Okay check list.. Sugar free cranberry juice. I hate cranberry juice but I'm sure that's for UTIs and those hurt like heck. I happen to work somewhere with a huge, hot meal selection as well as a sandwich and salad station, and you name it they got it drinks right down to fresh lemons cafeteria although they don't have much sugarfree. I've been eating oatmeal every day for over a month. Udder cream. I have never heard of Udder cream but I'll find it. I type for a living so my hands are very important and my ride home is 1-1/2 hours so my feet too. I'm great with being obsessive compulsive to avoid side effects. Last surgery I dutifully drank 64 ounces of water a day and ate what I was told. Went through the recovery pretty easily.

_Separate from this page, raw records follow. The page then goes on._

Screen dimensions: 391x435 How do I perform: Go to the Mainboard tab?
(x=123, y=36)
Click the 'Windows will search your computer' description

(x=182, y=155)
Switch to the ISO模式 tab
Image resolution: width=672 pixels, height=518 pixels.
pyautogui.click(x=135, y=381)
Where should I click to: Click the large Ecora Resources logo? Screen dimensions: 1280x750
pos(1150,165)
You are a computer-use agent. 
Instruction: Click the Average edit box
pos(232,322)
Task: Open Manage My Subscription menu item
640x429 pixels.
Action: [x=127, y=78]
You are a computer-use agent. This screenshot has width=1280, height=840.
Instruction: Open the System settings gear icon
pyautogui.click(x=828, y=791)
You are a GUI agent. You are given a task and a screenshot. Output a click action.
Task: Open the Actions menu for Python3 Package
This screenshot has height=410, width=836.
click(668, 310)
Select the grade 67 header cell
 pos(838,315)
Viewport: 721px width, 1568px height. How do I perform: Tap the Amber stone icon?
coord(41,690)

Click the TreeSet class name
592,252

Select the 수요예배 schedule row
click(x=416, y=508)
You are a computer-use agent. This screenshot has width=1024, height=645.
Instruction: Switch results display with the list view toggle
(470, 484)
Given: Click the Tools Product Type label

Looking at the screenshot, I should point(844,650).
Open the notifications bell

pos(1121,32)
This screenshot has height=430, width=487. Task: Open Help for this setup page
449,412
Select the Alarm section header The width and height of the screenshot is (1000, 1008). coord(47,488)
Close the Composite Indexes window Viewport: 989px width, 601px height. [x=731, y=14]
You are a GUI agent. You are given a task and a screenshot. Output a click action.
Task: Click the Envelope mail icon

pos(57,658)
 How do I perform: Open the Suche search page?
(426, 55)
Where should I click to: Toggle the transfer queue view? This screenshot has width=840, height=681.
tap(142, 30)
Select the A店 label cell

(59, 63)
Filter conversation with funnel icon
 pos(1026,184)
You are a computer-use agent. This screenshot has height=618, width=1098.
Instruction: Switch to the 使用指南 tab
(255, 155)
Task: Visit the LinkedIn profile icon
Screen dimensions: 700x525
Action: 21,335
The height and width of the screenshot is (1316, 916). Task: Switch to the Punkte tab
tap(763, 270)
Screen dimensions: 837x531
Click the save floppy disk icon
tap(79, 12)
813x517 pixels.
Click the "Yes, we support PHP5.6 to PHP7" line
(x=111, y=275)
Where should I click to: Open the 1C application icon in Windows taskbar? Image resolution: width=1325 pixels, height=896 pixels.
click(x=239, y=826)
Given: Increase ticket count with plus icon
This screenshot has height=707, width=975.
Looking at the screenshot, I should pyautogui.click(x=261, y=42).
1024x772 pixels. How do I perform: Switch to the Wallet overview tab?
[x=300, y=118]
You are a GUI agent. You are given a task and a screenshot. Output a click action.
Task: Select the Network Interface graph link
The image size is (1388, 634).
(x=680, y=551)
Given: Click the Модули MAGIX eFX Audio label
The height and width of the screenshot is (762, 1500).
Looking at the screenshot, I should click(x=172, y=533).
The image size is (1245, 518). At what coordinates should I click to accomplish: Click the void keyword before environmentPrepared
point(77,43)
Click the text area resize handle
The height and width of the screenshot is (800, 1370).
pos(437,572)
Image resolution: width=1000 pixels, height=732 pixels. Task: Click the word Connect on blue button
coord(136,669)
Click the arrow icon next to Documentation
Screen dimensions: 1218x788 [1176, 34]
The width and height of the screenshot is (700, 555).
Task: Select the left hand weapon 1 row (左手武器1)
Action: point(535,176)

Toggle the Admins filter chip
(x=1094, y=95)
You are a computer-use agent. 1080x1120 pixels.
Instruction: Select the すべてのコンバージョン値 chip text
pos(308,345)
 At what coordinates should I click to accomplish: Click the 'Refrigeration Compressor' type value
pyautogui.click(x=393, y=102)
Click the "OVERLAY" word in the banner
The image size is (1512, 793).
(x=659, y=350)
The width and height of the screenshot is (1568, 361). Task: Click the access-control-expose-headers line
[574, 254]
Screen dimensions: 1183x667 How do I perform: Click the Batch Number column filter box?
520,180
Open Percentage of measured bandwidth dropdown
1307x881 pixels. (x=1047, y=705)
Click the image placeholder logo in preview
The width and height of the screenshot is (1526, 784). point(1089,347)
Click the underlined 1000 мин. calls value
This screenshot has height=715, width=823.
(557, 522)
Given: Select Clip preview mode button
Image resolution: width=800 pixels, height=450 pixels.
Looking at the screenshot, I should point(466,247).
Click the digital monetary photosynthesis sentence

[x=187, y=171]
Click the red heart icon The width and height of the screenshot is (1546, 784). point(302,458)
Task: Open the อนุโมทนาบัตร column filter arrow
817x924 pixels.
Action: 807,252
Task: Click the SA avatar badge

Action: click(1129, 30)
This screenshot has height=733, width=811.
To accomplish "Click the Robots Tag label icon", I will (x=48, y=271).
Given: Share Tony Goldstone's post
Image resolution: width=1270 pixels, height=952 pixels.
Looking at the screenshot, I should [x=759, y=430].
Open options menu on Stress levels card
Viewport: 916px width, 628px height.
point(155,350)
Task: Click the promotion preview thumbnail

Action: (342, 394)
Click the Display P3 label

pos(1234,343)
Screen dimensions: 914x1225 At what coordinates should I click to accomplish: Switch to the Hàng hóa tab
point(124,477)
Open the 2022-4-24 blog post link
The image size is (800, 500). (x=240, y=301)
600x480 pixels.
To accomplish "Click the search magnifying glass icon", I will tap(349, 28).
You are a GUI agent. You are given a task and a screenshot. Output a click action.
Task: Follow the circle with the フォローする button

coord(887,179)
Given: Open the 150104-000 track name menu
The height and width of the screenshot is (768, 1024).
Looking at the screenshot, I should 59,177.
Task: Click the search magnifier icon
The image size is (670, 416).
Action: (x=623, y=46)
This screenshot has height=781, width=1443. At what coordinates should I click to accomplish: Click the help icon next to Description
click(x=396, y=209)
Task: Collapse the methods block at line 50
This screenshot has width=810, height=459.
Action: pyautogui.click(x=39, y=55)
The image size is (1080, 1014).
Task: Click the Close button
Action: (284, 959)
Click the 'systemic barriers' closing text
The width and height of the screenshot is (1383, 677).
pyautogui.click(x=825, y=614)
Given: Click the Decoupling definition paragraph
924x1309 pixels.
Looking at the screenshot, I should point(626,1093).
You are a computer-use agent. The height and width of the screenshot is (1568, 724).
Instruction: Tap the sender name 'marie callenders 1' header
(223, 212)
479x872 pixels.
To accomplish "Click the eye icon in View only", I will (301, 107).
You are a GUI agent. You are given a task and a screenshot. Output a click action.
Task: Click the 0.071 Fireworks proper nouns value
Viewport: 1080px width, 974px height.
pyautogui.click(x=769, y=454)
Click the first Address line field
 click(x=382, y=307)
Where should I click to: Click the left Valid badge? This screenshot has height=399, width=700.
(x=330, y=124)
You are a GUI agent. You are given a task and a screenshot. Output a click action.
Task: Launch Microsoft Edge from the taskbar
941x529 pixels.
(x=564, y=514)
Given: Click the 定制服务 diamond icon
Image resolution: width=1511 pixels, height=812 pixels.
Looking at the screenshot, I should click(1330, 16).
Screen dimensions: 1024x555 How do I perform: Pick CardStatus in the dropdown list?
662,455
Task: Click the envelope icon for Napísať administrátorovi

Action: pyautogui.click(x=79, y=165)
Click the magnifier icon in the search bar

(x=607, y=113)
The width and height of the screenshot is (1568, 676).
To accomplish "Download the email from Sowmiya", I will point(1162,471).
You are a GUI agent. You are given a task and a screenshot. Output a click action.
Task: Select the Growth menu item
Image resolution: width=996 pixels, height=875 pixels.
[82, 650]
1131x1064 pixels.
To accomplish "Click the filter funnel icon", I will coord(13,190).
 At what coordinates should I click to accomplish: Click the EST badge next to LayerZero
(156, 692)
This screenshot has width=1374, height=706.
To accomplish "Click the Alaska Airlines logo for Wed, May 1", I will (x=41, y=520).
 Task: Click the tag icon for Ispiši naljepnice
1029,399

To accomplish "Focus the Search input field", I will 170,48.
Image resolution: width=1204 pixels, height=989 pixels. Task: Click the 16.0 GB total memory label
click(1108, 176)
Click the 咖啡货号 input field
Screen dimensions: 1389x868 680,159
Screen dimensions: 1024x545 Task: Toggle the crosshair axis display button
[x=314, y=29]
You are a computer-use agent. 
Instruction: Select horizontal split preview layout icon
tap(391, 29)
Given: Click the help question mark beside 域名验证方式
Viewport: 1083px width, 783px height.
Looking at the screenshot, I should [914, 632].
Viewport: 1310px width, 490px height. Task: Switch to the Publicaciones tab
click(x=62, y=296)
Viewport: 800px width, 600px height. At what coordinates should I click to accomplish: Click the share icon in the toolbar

I did cheat and do yard work. Caused unnecessary pain, I won't do that again, lesson learned. Thanks for the tips. I'm going to go in smiling like I always do and hopefully come out that way too. I even smiled before my last surgery and smiled maybe 5 hours after. Of course that smile could have been the morphine. Even fake smiles are supposed to make your body think you're okay. I read the smile theory years ago and I've used it ever since. I'm sure I'll look like a nut smiling at my appt. tomorrow. Exercise is harder. I'm already using my lunch hour to go to Sloan. If I feel well enough, maybe I can walk over. That's the only way I can see squeezing it in. Were you able to exercise with the chemo/rad?

Sundanceh's picture
Sundanceh
Posts: 4268
Joined: Jun 2009

Look for a tin of Bag Balm - it is greasy but effective. Slather it on your feet especially...3x a day if you can.....morning / when you get in from work / when you go to bed. Put socks on afterwards to hold the moisture in. If you get started on it right from the start, you may be able to stave off some of the toxicity effects.

Xeloda is very hard on the feet....a little tender on the fingertips...I type too, but mostly feet....mine split wide open and I would peel husks off my heels and feet....so bad at one point I could barely wear shoes or stand up.....walking was very difficult.

My onc never told me what to expect - one of the reasons I stay on this board and try and help people like you - so you have a heads up and hopefully won't go through what I did.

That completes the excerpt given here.